Assignment: Below are records; how many of their lines contain "help"? Reply with the number and no other words.

Information given:
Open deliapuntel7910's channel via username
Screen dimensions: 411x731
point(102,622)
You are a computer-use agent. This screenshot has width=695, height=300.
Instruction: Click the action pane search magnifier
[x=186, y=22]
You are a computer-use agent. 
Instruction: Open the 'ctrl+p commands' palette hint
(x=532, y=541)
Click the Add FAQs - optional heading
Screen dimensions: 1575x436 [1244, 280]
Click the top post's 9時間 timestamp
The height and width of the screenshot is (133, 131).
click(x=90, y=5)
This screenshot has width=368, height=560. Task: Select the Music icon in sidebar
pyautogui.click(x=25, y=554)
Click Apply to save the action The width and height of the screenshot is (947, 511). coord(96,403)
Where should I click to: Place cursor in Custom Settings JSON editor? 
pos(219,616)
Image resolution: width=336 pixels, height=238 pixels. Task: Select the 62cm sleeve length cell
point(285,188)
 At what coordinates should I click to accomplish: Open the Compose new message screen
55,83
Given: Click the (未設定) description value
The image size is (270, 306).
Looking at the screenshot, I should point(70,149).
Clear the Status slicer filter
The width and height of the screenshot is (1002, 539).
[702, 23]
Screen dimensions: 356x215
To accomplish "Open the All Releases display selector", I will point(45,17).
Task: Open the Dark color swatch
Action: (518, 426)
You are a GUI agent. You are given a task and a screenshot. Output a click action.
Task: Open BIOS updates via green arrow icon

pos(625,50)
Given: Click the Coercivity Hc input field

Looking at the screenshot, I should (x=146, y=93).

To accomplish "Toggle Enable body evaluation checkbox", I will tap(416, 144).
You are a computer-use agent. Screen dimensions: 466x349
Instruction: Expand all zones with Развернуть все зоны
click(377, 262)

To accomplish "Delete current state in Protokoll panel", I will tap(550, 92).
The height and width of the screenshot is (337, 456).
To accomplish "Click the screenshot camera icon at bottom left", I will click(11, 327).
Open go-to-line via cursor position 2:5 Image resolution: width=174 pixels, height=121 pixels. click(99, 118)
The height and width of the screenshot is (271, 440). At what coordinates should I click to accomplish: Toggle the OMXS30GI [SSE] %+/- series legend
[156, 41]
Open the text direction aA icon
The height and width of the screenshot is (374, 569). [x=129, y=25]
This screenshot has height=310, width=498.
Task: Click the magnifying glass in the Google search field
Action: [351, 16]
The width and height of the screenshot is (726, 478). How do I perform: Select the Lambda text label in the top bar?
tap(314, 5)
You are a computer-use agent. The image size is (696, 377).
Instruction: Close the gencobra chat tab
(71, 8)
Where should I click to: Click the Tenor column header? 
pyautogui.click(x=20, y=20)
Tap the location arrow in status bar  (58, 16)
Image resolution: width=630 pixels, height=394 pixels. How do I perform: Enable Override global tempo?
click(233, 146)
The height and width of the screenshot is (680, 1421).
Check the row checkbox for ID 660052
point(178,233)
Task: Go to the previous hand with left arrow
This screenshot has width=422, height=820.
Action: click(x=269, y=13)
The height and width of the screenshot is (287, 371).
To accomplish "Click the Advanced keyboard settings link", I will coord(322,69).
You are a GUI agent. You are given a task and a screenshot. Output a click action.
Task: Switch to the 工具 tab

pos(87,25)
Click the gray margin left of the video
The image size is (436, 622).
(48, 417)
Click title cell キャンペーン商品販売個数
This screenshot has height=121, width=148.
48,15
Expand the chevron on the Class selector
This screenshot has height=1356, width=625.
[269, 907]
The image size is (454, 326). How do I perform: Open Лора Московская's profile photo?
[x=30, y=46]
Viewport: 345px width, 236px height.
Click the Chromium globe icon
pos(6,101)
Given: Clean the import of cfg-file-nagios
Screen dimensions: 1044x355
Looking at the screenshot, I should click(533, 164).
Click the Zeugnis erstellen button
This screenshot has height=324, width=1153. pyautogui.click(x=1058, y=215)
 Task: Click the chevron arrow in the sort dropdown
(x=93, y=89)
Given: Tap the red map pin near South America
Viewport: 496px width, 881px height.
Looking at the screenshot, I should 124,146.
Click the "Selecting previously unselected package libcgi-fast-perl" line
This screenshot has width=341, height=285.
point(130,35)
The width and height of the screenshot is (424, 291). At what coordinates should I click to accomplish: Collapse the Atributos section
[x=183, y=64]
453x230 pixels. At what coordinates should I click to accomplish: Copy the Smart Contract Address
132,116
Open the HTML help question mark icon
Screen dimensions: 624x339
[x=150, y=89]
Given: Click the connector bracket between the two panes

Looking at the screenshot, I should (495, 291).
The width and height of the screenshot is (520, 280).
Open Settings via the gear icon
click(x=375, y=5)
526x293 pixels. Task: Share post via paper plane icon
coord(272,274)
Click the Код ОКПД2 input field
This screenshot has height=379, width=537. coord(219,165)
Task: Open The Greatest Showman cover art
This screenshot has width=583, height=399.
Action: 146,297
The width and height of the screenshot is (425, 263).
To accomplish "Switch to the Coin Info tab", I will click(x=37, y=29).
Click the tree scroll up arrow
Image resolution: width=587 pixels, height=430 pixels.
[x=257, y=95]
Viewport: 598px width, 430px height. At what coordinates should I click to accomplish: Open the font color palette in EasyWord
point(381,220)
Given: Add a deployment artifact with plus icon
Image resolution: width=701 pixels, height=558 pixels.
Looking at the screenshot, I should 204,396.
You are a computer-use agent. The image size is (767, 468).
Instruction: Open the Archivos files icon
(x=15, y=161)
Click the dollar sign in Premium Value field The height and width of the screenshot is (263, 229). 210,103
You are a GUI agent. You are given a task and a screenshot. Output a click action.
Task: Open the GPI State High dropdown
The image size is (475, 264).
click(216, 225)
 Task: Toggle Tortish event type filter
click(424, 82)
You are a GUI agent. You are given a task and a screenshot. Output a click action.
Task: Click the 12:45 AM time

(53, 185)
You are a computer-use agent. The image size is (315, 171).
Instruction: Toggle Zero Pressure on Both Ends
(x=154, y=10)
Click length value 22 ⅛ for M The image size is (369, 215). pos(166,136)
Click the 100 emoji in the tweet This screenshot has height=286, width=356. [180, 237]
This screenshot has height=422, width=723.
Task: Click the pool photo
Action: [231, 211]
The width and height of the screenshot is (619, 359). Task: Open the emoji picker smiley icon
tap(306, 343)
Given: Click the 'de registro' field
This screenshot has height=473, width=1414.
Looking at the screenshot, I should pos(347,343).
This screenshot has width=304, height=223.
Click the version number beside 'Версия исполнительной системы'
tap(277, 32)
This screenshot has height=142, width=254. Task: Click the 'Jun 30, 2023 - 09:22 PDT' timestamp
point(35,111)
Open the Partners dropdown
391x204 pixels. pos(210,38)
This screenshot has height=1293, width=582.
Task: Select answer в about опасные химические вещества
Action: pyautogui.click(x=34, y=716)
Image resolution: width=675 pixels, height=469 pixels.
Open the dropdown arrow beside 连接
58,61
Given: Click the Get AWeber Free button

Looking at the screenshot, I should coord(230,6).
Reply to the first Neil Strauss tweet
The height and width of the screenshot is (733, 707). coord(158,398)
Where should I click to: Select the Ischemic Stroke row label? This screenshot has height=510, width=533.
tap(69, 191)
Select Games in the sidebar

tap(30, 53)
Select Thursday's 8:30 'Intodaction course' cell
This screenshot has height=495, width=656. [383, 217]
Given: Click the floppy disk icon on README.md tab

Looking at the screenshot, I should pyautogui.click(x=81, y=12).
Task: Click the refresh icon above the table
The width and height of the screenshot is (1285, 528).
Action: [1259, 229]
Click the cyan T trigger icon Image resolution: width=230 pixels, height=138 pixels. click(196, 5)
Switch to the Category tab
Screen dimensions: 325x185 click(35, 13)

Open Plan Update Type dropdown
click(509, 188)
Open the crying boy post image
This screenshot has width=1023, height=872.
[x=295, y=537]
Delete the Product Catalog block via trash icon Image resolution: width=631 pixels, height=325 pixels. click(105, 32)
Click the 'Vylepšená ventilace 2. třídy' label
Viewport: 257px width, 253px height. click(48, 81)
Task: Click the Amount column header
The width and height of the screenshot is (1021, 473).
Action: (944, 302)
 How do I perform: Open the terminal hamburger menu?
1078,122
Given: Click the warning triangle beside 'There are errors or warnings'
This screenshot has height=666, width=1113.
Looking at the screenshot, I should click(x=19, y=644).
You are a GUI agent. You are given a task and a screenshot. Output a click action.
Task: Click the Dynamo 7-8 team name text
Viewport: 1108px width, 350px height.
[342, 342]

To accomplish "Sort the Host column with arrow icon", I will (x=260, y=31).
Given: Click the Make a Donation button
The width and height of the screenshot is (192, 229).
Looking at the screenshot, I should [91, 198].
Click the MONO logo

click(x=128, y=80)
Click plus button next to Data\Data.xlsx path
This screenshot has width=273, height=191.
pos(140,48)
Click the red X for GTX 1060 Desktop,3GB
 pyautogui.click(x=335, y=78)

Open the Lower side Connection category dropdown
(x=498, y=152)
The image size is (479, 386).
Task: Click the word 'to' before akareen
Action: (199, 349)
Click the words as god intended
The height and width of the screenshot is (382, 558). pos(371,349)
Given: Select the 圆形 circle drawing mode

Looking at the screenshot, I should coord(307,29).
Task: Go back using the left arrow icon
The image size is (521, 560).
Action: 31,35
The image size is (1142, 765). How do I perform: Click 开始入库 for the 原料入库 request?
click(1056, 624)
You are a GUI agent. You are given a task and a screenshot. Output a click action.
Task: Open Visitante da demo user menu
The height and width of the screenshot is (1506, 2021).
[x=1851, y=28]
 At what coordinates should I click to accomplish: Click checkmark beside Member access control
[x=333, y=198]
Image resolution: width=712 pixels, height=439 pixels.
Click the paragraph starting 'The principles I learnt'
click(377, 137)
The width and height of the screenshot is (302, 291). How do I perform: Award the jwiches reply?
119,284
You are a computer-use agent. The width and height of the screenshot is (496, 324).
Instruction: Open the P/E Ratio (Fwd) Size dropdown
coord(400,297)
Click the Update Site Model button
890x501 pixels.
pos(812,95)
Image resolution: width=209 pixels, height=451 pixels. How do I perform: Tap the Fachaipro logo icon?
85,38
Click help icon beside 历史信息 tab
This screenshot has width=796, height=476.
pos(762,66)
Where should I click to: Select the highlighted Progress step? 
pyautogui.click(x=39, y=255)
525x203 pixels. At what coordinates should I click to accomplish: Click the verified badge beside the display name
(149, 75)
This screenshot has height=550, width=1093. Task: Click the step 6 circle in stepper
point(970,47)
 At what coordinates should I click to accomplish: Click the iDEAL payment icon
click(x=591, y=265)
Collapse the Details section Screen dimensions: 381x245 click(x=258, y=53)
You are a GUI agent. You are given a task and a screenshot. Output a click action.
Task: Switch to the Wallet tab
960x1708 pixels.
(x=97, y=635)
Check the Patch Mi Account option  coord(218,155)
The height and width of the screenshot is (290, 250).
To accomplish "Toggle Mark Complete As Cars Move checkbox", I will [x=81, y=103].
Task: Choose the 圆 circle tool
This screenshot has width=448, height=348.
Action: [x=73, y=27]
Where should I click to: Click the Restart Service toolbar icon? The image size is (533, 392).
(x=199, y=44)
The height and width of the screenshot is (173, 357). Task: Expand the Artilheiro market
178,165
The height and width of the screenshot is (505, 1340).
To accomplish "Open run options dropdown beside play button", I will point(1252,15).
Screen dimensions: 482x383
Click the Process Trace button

Result for this exercise: 2